The program more reliably determined personality from women’s faces than men’s, and was able to make above-chance judgments about openness, conscientiousness, extraversion, agreeableness and neuroticism.

These personality traits make up the Big Five personality theory or the OCEAN model developed in the 1980s in the field of psychology. The traits and characteristics that fall under those categories are found to remain consistent from childhood through later in life.

The research teams who conducted the study worked with Russian-British startup BestFitMe to train their artificial intelligence program to make the personality judgments on a sample of 12,000 volunteers and their selfies, according to the study authors.
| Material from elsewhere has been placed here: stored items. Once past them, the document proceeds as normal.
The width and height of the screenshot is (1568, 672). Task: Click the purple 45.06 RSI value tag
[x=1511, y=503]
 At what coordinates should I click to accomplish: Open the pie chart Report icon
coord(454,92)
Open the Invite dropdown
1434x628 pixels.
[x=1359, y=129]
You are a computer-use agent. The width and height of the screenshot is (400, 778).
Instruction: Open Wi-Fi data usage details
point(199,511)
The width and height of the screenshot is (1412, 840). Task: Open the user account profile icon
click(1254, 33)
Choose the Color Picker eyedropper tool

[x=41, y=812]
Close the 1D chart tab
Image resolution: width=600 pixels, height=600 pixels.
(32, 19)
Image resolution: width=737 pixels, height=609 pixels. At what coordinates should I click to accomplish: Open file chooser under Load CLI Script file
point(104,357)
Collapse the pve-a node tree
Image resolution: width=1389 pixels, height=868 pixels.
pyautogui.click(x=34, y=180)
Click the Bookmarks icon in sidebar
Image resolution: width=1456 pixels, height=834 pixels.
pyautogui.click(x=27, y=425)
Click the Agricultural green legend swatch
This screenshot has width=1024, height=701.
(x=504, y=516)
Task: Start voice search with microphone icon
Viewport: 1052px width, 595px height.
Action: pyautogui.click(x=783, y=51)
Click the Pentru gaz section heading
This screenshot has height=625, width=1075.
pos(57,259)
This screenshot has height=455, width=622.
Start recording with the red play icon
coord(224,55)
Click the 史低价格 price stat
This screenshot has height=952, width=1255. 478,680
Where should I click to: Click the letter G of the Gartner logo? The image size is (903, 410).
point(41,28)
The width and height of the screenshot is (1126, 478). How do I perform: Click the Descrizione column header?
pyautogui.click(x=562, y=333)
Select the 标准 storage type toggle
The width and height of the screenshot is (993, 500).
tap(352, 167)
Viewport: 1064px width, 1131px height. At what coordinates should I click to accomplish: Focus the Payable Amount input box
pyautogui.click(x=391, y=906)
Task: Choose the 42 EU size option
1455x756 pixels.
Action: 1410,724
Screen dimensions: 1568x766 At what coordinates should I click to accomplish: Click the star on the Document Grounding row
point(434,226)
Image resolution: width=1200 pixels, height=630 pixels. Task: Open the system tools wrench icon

Volunteers filled out a questionnaire that measured their personality traits and then the study authors uploaded 31,000 selfies into the neural network. These volunteers had their information split into a training and test group, where a series of extra images were thrown in to make sure the program could exclude faces that had emotional expressions, pictures of celebrities and cats.

The selfies were then broken down into 128 invariant or unchangeable features that were fed into a computer algorithm to make its predictions.

According to the study authors, the AI can guess correctly about the relative standing of two randomly chosen individuals on a personality dimension in over half of the cases, as opposed to less if left up to chance.

When compared with the questionnaires and someone trying to rate a person’s personality trait, the artificial intelligence that based its predictions on static photos was able to outperform the human observer.

From the five traits, conscientiousness was easily the most recognizable and women were easier to read than men.

Researchers say they want to apply their technology to dating services, online tutoring and customer service.

The research team were from the Russian universities HSE University and Open University for the Humanities and Economics. BestFitMe describes itself as a face analysis platform that “provides an innovative and unique software solution for instant psychographic profiling from facial photo.”

The study authors did not immediately respond to a request for comment.

Facial recognition software has crept into more facets of everyday life, like at the airport or with law enforcement agencies utilizing the technology at checkpoints. Some states and cities in the U.S. have banned or restricted the use of facial recognition software in police body cameras while other nations have embraced the idea of tracking its citizens.